Tuesday November 27, 2018

I’ll be revisiting old friendships this weekend — high school friends, some of whom I haven’t seen or spoken to in decades. How might I best characterize myself for them? By what terms might I achieve peace with these brethren, unburdened of unspoken rivalries? In the past, I may have been wounded and wronged by these friends, just as I may have wounded and wronged them in return. Yet as Laura Archera Huxley counsels in her book You Are Not The Target, “each one of us has a function to fulfill. It is when we spend our time and energy looking down in contempt or looking up with sterile longing that we lose sight of this function. Envy is comparison. He who is in the continuous process of being and becoming what he really is, directs his attention to real values, not to measuring other people’s achievements” (240). What I’m suffering is what Ralph McTell calls the “Zimmerman Blues.”
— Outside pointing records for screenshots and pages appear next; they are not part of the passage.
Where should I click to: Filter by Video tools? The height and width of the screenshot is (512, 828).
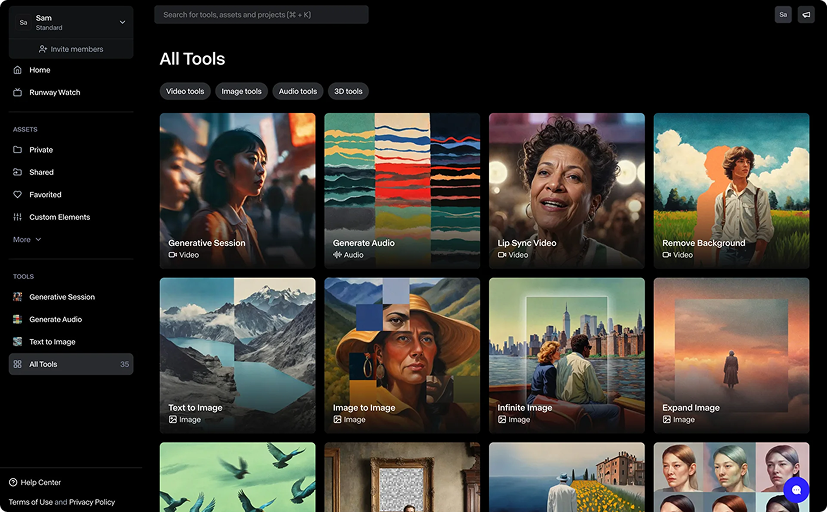click(x=185, y=91)
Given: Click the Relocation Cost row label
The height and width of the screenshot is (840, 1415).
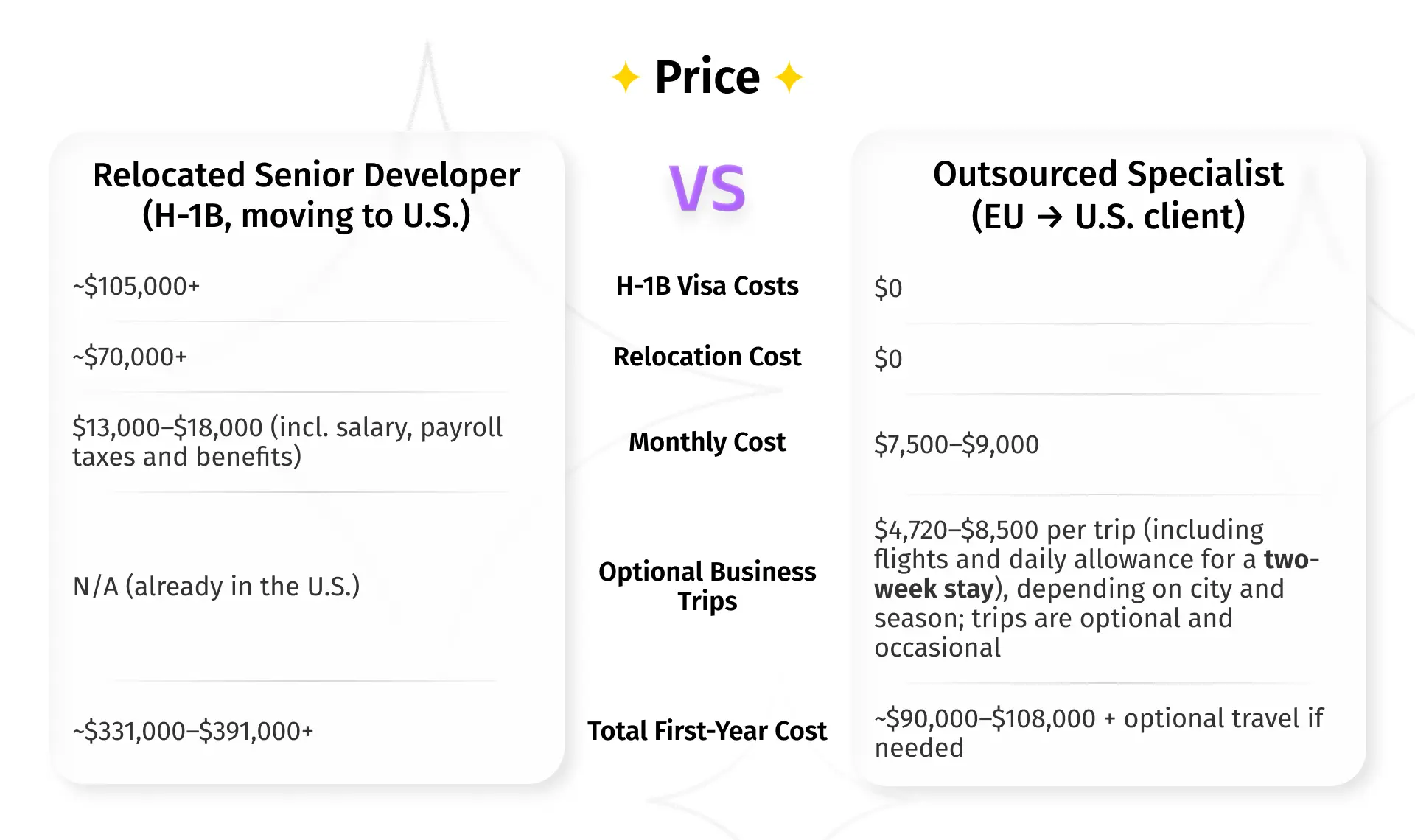Looking at the screenshot, I should tap(708, 357).
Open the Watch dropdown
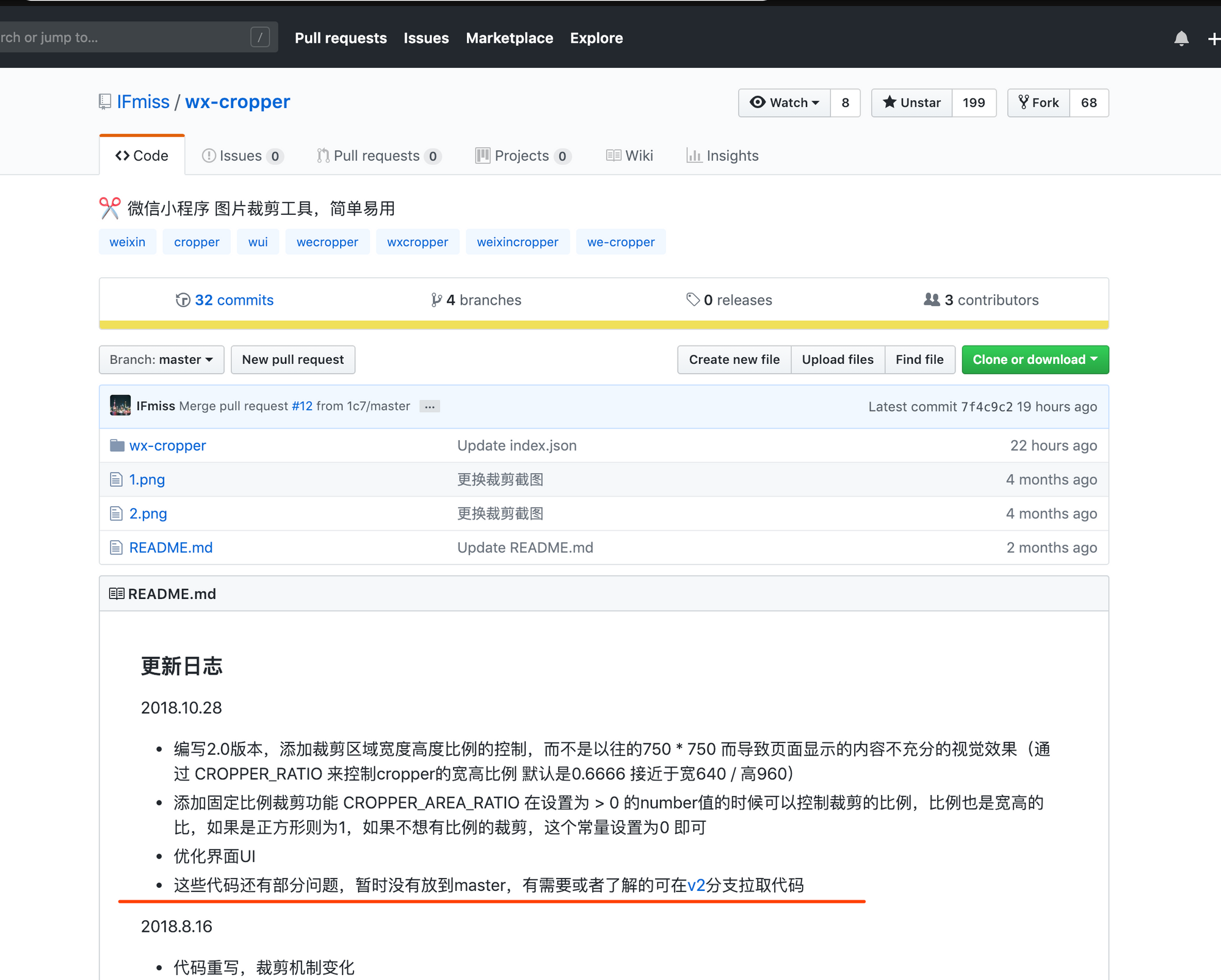The width and height of the screenshot is (1221, 980). coord(784,103)
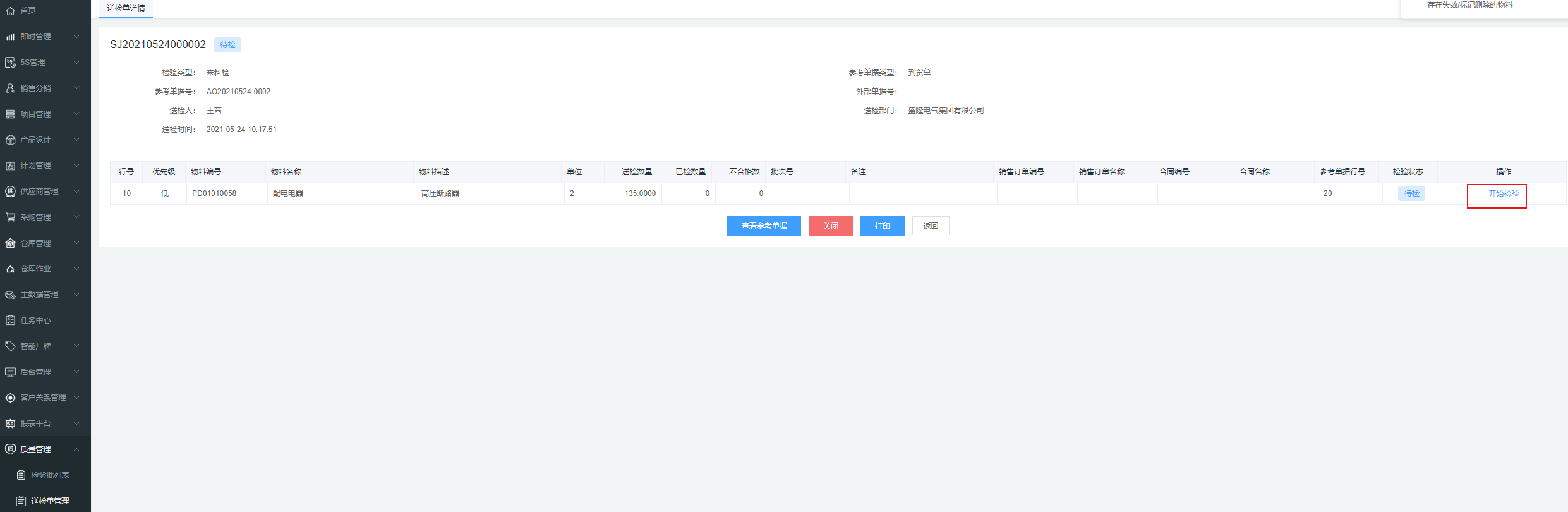Screen dimensions: 1568x512
Task: Click the 仓库作业 house icon
Action: (10, 269)
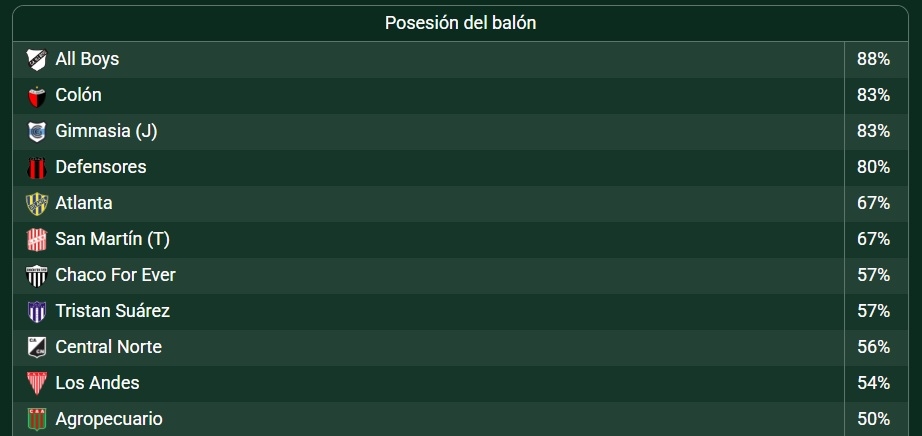This screenshot has width=922, height=436.
Task: Select the Gimnasia (J) team name
Action: (x=106, y=131)
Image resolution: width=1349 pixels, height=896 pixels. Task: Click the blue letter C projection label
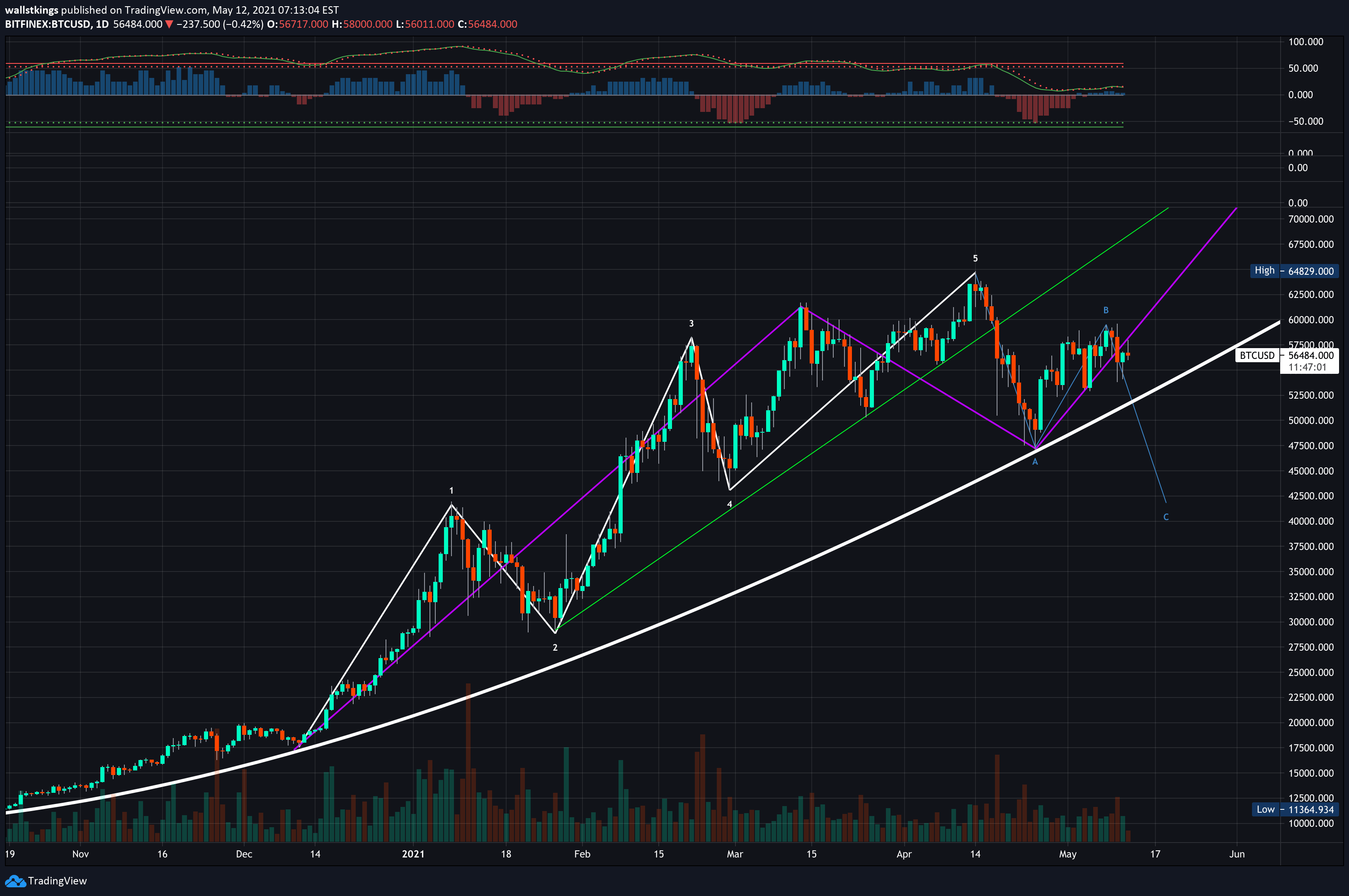click(x=1165, y=517)
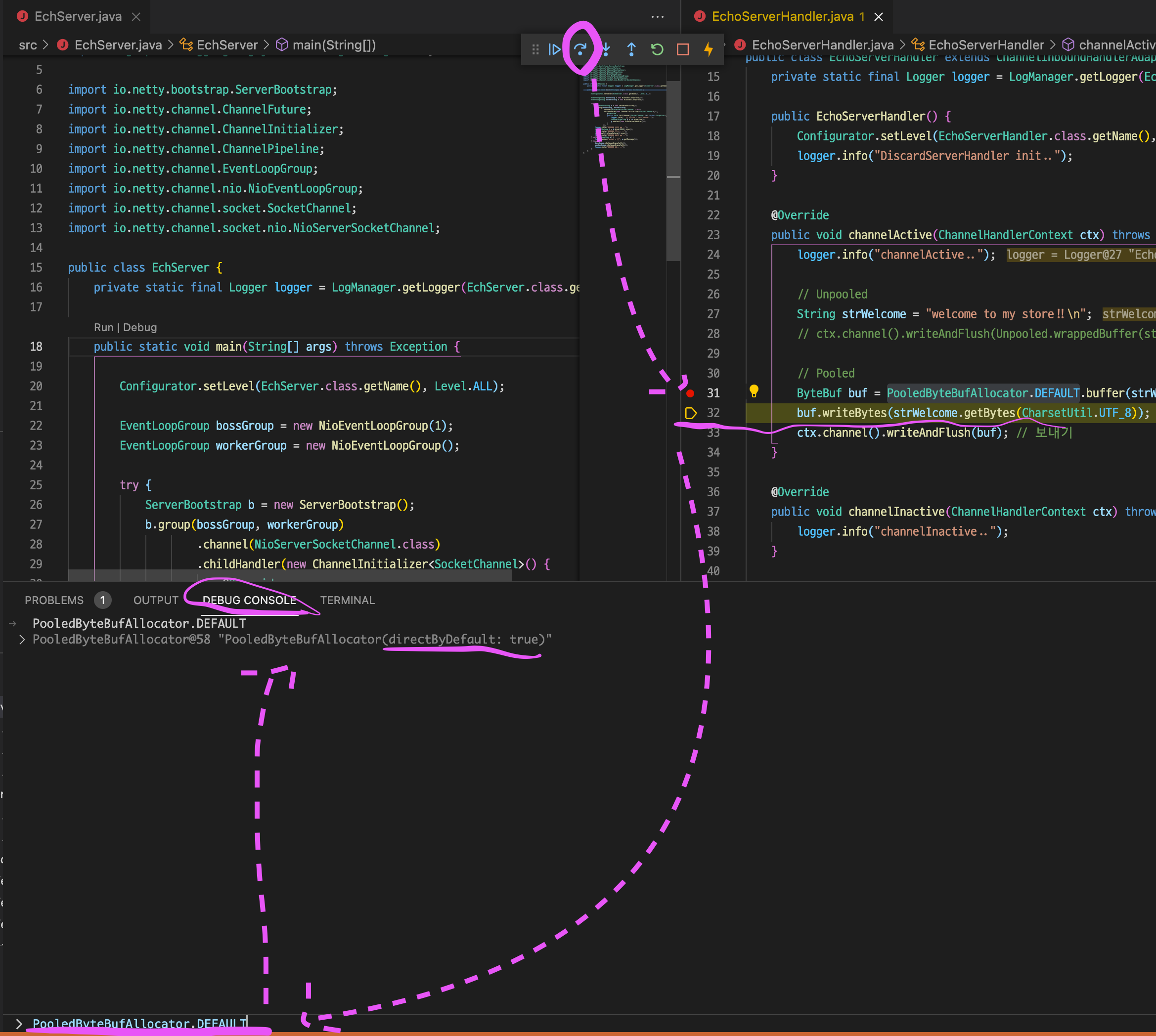1156x1036 pixels.
Task: Click the Hot Code Replace lightning icon
Action: [x=709, y=49]
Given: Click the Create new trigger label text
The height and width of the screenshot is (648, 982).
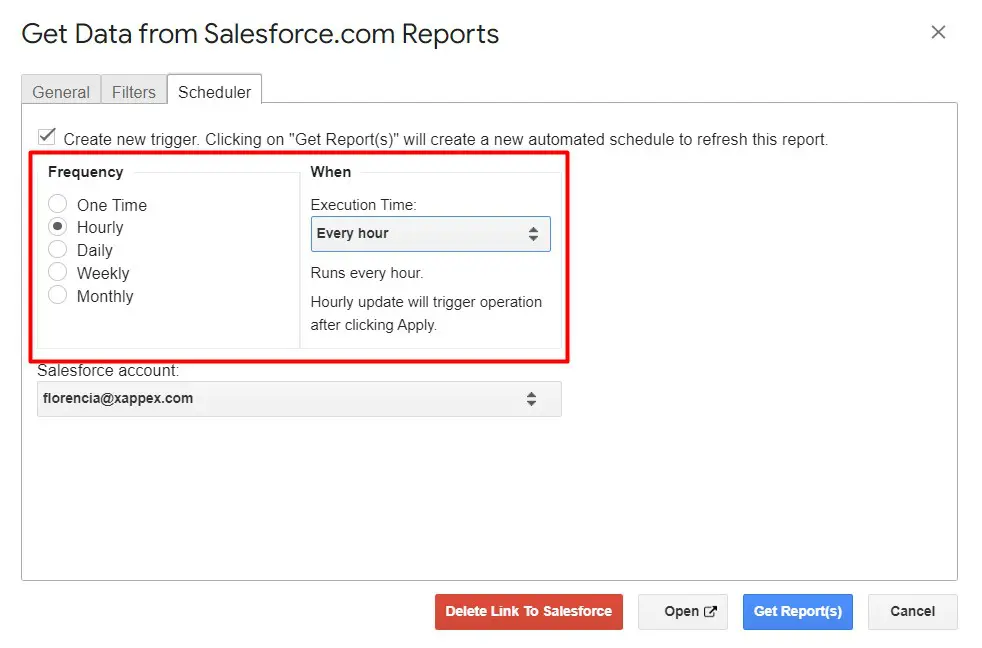Looking at the screenshot, I should click(x=445, y=140).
I traveled far from home, lost touch, saddled myself with unrepayable debt — but amid this impoverished wandering, I followed my heart, I found my partner, I learned how to love. Freedom outside in the sun of the prison yard. The country is not one where each person owns or gets enough on which to live. The fault for that lies with the country, not me. Were it otherwise, each could attend to the beauty and the glory of the earth. In the meantime, I break away as much as I can from “compulsions, ambitions, hates, vanities, envies”; I try to conduct myself day by day as a whole being.